What you are asked to do = With both ends included, repeat exactly the lines of the entries below from the one containing "Task: Select the front view cube icon" down to the one containing "You are a computer-use agent. The", and no others.

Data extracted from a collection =
________
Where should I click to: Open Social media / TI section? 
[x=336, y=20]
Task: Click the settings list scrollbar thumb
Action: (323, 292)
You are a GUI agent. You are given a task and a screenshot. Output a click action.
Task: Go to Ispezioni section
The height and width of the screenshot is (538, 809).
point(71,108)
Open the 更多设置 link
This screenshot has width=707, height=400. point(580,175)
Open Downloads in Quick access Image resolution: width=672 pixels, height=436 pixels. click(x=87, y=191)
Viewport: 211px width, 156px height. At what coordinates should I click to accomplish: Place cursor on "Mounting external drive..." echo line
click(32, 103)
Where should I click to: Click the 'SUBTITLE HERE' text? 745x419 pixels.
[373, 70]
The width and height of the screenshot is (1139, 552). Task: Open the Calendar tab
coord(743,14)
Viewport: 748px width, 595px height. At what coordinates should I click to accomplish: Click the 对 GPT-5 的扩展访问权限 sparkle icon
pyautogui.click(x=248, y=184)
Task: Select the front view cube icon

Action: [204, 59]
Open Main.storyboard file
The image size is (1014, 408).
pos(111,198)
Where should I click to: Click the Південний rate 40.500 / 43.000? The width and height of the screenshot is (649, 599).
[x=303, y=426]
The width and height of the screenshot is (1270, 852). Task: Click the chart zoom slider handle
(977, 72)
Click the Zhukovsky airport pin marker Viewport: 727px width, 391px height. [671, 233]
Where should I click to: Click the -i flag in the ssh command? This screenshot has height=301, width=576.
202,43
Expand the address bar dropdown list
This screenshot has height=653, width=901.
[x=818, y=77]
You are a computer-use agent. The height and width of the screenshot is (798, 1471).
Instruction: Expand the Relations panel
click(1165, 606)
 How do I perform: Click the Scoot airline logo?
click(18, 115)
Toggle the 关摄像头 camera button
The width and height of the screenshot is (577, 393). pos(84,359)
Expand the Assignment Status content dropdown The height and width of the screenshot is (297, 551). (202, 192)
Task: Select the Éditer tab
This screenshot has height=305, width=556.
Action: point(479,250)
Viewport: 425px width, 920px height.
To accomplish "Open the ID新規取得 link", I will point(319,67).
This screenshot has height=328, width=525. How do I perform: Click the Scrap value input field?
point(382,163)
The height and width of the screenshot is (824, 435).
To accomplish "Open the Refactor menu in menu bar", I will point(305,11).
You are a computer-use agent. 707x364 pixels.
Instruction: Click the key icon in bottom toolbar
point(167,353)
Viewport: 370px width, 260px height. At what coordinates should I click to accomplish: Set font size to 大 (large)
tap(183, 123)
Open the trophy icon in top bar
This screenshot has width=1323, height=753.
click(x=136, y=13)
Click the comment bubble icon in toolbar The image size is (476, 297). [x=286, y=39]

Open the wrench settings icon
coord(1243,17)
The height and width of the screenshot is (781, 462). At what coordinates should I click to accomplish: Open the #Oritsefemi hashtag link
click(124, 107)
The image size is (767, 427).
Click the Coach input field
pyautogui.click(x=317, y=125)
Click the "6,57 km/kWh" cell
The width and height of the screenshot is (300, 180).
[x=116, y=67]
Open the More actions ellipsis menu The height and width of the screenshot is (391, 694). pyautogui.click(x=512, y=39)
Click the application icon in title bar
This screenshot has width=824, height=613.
________
Result =
Task: Select the front view cube icon

Action: [204, 59]
Open Main.storyboard file
The image size is (1014, 408).
pos(111,198)
Where should I click to: Click the Південний rate 40.500 / 43.000? The width and height of the screenshot is (649, 599).
[x=303, y=426]
The width and height of the screenshot is (1270, 852). Task: Click the chart zoom slider handle
(977, 72)
Click the Zhukovsky airport pin marker Viewport: 727px width, 391px height. [671, 233]
Where should I click to: Click the -i flag in the ssh command? This screenshot has height=301, width=576.
202,43
Expand the address bar dropdown list
This screenshot has height=653, width=901.
[x=818, y=77]
You are a computer-use agent. The height and width of the screenshot is (798, 1471).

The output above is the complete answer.